De Mont-Saint-Aignan au lieu-dit Les Champeaux dans l'Orne. Plus d'une centaine de kilomètres séparent désormais Élisabeth Relo du site de Lubrizol. "Je souffre d'asthme et dès que je faisais deux pas, j'étais essoufflée", décrit cette retraitée. Une situation invivable "qui a duré quatre mois" et qui s'est prolongée jusqu'à récemment, avec les odeurs d'hydrocarbures émanant du site, "avec la gorge qui brûle et une toux caverneuse". Profitant d'une rentrée financière importante, à la suite d'un évènement familial, elle franchit le pas cet été de quitter la région rouennaise. "Je pensais que j'allais y laisser ma peau. Depuis que je suis dans l'Orne, je respire comme jamais je n'ai respiré jusqu'à présent", se réjouit-elle.
Des remboursements en attente
Pascal Prévost aussi se souvient du sinistre, comme si c'était hier. Par chance, son exploitation de Quincampoix n'a pas été touchée par les retombées de suies. Mais comme les autres agriculteurs de 112 communes, une grande partie de sa production a été invendable plusieurs semaines, créant un vide dans sa trésorerie. "Je tiens ma comptabilité de chaque marché, en comparant avec l'année d'avant, donc ça a été facile de voir la différence, explique le maraîcher, qui ne souhaite pas préciser le montant de ses pertes. La consignation de nos produits représente 67 % de mes pertes, pour laquelle j'ai été indemnisé vers le mois de mars. Pour le reste, le manque à gagner avec les clients qui ne sont pas revenus tout de suite, j'ai reçu un e-mail la semaine dernière pour me dire que mon dossier était pris en compte et que j'allais bientôt être remboursé." Dans l'attente, Pascal Prévost a dû se priver de saisonniers et faire le maximum tout seul.

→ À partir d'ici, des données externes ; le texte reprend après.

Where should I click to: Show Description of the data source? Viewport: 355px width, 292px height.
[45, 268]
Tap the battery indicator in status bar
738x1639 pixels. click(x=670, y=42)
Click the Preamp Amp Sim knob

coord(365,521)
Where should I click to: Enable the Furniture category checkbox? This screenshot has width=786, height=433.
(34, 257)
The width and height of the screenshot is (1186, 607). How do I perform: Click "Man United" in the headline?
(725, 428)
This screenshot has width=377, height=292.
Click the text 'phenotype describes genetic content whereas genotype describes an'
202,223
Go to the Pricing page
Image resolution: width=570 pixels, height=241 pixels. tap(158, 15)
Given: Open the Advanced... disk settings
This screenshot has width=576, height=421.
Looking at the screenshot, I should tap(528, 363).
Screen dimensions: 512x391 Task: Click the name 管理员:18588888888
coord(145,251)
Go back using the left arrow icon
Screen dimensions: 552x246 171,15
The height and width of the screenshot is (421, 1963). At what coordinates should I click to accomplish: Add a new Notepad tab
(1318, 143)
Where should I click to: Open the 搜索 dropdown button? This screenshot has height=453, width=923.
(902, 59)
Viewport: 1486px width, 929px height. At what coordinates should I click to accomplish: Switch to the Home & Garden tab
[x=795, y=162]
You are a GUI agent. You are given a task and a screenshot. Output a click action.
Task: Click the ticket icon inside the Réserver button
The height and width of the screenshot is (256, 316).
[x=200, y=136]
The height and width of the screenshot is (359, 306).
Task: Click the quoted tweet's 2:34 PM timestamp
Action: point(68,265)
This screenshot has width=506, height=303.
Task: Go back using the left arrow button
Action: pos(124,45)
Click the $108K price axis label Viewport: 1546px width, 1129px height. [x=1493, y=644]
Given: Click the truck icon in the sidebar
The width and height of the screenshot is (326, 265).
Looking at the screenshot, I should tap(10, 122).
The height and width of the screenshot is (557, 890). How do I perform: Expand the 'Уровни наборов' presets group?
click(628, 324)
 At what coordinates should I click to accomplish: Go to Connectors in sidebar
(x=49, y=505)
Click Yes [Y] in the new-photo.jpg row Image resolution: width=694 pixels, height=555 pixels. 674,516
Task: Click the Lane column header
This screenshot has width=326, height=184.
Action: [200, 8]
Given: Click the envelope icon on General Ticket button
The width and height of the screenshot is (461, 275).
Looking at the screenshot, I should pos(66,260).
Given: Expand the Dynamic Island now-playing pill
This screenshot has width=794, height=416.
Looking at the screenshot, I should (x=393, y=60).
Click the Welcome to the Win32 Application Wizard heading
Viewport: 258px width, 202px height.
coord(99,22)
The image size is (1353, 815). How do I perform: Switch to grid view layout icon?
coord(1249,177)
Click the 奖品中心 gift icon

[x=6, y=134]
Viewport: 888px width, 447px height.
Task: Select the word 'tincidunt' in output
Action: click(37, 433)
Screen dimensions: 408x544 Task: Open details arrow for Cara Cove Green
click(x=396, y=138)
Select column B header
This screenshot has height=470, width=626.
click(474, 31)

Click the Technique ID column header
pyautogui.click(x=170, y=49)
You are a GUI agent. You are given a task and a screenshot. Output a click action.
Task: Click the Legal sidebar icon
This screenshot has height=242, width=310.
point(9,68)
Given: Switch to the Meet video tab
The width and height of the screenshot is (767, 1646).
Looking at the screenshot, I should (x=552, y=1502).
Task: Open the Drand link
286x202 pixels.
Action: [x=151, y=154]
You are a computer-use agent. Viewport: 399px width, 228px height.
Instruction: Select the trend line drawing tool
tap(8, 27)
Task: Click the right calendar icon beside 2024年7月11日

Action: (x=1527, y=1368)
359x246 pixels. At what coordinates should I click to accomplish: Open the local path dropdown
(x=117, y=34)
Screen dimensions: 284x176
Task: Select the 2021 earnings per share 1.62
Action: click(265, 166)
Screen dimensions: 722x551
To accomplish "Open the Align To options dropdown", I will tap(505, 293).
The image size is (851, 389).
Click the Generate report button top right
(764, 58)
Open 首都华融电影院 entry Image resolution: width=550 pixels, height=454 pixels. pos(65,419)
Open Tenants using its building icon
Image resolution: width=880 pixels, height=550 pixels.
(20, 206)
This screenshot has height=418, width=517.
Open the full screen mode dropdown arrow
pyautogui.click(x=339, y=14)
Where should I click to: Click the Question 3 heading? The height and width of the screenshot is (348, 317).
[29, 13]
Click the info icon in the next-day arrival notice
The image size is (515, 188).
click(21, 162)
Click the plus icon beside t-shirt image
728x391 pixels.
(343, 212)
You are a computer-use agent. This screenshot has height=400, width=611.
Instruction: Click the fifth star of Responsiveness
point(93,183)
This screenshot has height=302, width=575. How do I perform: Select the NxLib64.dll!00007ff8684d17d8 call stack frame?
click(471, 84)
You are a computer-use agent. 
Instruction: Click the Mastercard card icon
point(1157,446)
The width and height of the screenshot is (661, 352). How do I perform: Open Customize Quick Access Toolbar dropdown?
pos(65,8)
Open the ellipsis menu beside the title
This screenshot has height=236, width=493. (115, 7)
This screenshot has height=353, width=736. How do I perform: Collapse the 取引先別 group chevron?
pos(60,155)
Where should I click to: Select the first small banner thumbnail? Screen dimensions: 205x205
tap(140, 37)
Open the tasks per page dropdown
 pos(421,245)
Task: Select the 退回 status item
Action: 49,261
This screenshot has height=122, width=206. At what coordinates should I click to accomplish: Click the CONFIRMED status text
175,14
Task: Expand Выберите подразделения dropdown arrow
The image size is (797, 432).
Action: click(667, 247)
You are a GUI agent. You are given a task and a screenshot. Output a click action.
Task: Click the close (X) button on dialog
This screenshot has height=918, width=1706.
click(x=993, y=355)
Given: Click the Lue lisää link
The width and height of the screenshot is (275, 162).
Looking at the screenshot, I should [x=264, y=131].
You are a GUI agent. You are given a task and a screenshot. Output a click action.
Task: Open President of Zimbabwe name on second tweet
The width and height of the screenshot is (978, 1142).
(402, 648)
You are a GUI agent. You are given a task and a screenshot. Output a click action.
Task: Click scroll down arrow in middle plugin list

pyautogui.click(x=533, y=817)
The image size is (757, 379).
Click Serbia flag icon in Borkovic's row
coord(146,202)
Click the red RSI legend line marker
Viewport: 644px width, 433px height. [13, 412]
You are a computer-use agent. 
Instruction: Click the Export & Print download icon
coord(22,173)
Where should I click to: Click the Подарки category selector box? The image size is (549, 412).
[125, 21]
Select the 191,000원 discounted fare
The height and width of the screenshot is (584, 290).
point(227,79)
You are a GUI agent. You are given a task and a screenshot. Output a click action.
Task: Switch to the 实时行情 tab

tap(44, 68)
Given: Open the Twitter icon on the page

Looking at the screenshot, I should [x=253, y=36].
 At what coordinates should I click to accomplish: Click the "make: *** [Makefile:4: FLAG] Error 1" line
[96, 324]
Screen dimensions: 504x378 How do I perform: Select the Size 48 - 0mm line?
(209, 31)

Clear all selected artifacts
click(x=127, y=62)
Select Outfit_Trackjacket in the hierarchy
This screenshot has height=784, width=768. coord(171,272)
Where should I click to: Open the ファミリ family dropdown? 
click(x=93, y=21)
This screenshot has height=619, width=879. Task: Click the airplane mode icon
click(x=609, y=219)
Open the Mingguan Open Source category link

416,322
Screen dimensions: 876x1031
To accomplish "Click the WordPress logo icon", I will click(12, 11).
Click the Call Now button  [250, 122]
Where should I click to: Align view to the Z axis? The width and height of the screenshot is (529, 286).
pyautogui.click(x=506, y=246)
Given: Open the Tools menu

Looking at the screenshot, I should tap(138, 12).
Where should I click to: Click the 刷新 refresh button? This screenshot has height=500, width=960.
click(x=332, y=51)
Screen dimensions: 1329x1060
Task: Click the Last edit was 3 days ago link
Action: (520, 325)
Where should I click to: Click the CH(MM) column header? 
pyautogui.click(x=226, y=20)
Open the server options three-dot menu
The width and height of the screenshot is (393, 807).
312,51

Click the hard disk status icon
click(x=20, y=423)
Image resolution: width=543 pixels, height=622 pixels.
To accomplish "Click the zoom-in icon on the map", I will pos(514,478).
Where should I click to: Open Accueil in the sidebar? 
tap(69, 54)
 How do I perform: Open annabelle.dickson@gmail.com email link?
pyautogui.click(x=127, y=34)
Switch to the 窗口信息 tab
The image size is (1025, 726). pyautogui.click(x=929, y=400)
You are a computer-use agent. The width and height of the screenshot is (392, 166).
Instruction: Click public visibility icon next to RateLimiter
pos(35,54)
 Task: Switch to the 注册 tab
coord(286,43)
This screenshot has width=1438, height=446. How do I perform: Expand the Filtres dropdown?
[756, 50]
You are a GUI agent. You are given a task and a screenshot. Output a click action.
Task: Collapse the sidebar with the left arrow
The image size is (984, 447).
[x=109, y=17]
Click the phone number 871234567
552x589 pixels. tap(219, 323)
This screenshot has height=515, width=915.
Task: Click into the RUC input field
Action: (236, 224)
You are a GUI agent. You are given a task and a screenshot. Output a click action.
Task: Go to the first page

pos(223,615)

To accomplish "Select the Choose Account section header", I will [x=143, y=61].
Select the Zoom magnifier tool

Le 26 septembre 2019 aura aussi marqué Saliha Blalouz. Avocate à Rouen, elle allaitait encore à l'époque son enfant de deux ans, qu'elle a tout de suite envoyé à la campagne avec son mari. "Je me suis interrogée sur la perméabilité du corps aux toxines dans l'air", explique-t-elle, et donc à la contamination possible du lait maternel. Très vite, elle se rend compte que des dizaines de mamans, enceintes ou allaitantes, partagent ses craintes. Mais l'Agence régionale de santé (ARS) refusera de faire les analyses du lait en urgence. Un biologiste du CHU a finalement testé des échantillons de lait d'une douzaine de mamans, certains congelés avant l'incendie, d'autres du 7 octobre et des derniers de la mi-novembre. "Il y a des hydrocarbures dans le lait maternel avant l'incendie et mi-novembre. Mais le 7 octobre, il y a beaucoup plus d'hydrocarbures", explique l'avocate qui a participé aux prélèvements. Aucune réaction pourtant de l'ARS. "L'agence a confondu sa mission avec celle du préfet et a voulu que les gens ne s'inquiètent pas trop", s'offusque l'avocate. Elle porte maintenant ses espoirs sur la justice pénale. Des plaignantes qu'elle représente ont déjà fait le choix de se porter partie civile dans le procès.